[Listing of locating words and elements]
········

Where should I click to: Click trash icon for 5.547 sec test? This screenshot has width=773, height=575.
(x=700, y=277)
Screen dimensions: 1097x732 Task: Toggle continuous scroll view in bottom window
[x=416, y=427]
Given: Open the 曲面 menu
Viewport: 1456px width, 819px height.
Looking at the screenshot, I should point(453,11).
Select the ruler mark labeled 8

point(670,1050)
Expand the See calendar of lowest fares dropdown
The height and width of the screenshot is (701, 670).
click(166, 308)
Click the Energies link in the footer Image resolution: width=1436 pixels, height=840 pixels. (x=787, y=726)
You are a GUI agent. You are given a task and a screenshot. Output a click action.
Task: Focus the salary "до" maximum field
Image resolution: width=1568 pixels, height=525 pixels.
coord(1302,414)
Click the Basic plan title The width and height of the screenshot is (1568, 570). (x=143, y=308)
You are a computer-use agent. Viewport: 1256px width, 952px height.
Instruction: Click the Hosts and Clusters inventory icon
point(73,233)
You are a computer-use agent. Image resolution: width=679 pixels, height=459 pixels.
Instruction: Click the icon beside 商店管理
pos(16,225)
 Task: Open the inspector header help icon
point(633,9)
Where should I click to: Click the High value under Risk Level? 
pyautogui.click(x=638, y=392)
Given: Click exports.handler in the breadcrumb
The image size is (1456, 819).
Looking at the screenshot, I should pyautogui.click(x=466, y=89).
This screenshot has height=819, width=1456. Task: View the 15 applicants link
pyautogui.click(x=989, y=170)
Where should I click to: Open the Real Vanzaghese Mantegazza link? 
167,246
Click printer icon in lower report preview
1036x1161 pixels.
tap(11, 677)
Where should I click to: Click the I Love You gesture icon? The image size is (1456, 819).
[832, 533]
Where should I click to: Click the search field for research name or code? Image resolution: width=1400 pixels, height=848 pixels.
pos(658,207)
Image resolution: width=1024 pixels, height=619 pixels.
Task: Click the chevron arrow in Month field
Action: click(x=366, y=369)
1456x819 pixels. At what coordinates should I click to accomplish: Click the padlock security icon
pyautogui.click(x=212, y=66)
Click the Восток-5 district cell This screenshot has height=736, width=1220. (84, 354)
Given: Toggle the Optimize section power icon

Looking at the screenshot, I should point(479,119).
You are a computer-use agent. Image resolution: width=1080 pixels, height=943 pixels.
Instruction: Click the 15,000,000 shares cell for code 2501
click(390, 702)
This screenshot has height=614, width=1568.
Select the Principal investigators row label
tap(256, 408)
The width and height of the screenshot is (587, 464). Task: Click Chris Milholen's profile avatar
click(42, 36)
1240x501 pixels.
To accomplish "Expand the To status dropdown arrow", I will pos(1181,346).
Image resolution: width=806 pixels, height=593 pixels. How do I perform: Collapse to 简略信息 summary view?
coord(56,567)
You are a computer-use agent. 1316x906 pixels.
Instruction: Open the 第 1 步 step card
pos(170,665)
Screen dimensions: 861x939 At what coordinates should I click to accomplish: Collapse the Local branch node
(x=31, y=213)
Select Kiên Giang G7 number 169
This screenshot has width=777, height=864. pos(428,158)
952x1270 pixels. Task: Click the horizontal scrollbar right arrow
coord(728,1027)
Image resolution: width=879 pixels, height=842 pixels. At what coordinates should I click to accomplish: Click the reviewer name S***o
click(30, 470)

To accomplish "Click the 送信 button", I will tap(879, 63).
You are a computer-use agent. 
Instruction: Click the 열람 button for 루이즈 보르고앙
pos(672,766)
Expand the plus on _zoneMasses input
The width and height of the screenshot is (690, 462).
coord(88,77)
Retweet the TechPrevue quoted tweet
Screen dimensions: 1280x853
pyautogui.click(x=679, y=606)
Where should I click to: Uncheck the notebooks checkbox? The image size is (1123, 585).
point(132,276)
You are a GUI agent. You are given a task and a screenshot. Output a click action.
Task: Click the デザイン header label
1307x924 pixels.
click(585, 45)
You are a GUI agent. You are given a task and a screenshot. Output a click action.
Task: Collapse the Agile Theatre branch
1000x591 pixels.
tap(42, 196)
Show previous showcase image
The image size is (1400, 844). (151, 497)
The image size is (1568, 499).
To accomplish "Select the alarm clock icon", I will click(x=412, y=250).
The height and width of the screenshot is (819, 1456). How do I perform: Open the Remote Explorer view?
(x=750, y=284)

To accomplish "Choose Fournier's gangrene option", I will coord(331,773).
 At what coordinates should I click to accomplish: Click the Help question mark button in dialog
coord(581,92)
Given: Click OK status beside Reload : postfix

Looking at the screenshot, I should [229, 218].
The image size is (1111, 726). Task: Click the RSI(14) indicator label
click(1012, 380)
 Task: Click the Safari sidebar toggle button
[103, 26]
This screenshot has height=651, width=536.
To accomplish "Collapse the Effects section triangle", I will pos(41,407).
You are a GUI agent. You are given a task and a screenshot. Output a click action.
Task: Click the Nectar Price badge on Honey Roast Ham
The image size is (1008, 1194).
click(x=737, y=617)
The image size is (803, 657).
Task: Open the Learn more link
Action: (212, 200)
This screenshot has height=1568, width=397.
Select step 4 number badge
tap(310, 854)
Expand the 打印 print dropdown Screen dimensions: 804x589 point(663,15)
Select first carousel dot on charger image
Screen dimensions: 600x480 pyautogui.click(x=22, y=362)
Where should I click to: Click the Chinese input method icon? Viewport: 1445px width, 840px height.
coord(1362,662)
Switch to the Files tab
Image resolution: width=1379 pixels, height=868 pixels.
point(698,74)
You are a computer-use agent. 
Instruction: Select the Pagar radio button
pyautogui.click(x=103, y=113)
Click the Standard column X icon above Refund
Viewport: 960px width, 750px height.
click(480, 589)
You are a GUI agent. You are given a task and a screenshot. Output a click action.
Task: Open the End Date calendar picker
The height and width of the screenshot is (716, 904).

········

**What to work on:**
Quote the lines of the listing that start at the line containing "You are a computer-use agent. Image resolution: width=1080" and end at the line containing "click(585, 45)", including both of those lines.

**Result for this exercise:**
You are a computer-use agent. Image resolution: width=1080 pixels, height=943 pixels.
Instruction: Click the 15,000,000 shares cell for code 2501
click(390, 702)
This screenshot has height=614, width=1568.
Select the Principal investigators row label
tap(256, 408)
The width and height of the screenshot is (587, 464). Task: Click Chris Milholen's profile avatar
click(42, 36)
1240x501 pixels.
To accomplish "Expand the To status dropdown arrow", I will pos(1181,346).
Image resolution: width=806 pixels, height=593 pixels. How do I perform: Collapse to 简略信息 summary view?
coord(56,567)
You are a computer-use agent. 1316x906 pixels.
Instruction: Open the 第 1 步 step card
pos(170,665)
Screen dimensions: 861x939 At what coordinates should I click to accomplish: Collapse the Local branch node
(x=31, y=213)
Select Kiên Giang G7 number 169
This screenshot has width=777, height=864. pos(428,158)
952x1270 pixels. Task: Click the horizontal scrollbar right arrow
coord(728,1027)
Image resolution: width=879 pixels, height=842 pixels. At what coordinates should I click to accomplish: Click the reviewer name S***o
click(30, 470)

To accomplish "Click the 送信 button", I will tap(879, 63).
You are a computer-use agent. 
Instruction: Click the 열람 button for 루이즈 보르고앙
pos(672,766)
Expand the plus on _zoneMasses input
The width and height of the screenshot is (690, 462).
coord(88,77)
Retweet the TechPrevue quoted tweet
Screen dimensions: 1280x853
pyautogui.click(x=679, y=606)
Where should I click to: Uncheck the notebooks checkbox? The image size is (1123, 585).
point(132,276)
You are a GUI agent. You are given a task and a screenshot. Output a click action.
Task: Click the デザイン header label
1307x924 pixels.
click(585, 45)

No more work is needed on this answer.